Budget Impact Analysis of Kickstart Exoskeletal Technology for Stroke Rehabilitation within the Ontario Hospital System

Stroke survivors don't care about 'cost'. They want to know 100% RECOVERY EFFECTIVENESS! Are you that blitheringly stupid? What are the EXACT RECOVERY RESULTS? This just seems to be get them somewhat mobile so we can kick them out the door!

Of course, this technology has been out there a while and the incompetence shown in how long to bring it in is FUCKINGLY IMPRESSIVE!

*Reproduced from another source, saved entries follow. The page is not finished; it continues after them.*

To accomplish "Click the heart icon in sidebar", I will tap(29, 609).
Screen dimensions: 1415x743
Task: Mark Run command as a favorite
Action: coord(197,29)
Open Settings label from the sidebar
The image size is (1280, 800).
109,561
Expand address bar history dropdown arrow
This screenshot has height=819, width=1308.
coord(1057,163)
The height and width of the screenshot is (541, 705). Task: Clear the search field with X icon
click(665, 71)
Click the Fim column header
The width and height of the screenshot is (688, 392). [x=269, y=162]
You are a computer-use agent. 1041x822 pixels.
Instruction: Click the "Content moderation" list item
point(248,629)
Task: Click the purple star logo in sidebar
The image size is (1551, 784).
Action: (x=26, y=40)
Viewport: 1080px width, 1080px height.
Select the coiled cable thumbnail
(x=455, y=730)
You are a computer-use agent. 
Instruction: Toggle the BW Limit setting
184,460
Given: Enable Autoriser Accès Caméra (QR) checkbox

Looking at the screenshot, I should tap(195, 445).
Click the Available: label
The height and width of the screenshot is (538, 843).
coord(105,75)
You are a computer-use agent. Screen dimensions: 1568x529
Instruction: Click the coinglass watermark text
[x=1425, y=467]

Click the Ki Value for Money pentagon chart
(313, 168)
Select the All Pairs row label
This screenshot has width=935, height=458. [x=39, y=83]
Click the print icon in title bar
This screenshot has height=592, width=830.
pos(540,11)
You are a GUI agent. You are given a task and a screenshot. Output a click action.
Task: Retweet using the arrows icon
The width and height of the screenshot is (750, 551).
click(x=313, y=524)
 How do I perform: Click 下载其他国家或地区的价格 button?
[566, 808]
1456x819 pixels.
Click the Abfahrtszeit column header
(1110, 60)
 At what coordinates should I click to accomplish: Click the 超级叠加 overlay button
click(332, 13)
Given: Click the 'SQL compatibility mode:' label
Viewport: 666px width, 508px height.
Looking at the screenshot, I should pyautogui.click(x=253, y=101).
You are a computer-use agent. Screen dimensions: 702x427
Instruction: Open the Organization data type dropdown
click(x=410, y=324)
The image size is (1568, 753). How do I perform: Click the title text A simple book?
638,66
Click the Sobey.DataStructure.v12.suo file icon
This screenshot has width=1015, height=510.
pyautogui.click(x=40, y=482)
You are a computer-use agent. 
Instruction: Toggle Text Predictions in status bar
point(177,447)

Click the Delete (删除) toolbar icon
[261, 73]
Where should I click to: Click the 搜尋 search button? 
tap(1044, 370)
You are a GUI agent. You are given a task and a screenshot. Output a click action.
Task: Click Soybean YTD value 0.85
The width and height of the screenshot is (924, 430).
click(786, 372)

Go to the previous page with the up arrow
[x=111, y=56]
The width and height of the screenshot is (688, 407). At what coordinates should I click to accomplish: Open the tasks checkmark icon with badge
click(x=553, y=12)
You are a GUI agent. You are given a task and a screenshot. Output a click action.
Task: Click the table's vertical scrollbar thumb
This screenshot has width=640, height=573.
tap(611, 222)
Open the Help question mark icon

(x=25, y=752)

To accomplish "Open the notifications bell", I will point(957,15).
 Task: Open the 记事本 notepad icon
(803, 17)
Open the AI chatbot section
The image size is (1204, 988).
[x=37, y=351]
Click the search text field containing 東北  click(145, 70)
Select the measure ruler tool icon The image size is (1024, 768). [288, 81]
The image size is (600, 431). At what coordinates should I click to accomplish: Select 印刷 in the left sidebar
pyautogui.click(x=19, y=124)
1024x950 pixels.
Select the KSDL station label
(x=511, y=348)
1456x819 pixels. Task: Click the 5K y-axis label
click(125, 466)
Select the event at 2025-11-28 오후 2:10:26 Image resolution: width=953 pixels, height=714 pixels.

 Budget Impact Analysis of Kickstart Exoskeletal Technology for Stroke Rehabilitation within the Ontario Hospital System

Danielle M. Dobney, PhD, MSc, CAT, Gaven Ren, BKin, Samena Rashid-Mohamed , BSc, MHSc, CHE, Danvir Sandhu , BSc (Candidate), Eimerie Mengulloe , Diploma in Digital Communications and Media Affiliations University of Toronto, Toronto, Canada University of Western Ontario, London, Canada University of Waterloo, Waterloo, Canada Trent University, Peterborough, Canada Study Context Ontario Hospital System, Canada Corresponding Author Danielle Dobney Email: ddobney@kickstartcanada.com Running Title Budget Impact of Kickstart in Stroke Rehabilitation Keywords stroke rehabilitation, budget impact analysis, health economics, exoskeleton, Ontario Word count 4765 (excluding title page and references) 

 Abstract: 


 Background: Stroke places a significant and growing economic burden on the Ontario health care system, particularly within inpatient rehabilitation. Technologies that accelerate functional recovery may improve both patient outcomes and system efficiency. 

Objective: 

 To estimate the budget impact of implementing Kickstart technology in Ontario hospitals. 

Methods: 

 A budget impact model was developed using Ontario-specific attributable stroke costs, adjusted to 2026 values using healthcare inflation. Hospital scenarios were modeled for community hospitals and regional stroke centres using published admission volumes. Savings were estimated based on reductions in inpatient rehabilitation length of stay (1-5 days) and a per-diem cost range of $800 - $1,200 CAD. A 35% eligibility rate was applied to reflect patients meeting clinical criteria for device use. 

Results: 

 The projected 2026 attributable cost of stroke was $39,455 CAD per patient, including $8,492 for inpatient rehabilitation. In community hospitals, annual savings ranged from $44,000 to $330,000, with a moderate estimate of $165,000. In regional centres, savings ranged from $112,000 to $840,000, with a moderate estimate of $420,000. Device costs were offset after approximately 5–9 patients. 

Conclusion: 

 Kickstart implementation may yield substantial cost savings by reducing rehabilitation length of stay while improving system capacity and efficiency. These findings support further real-world evaluation to validate projected benefits.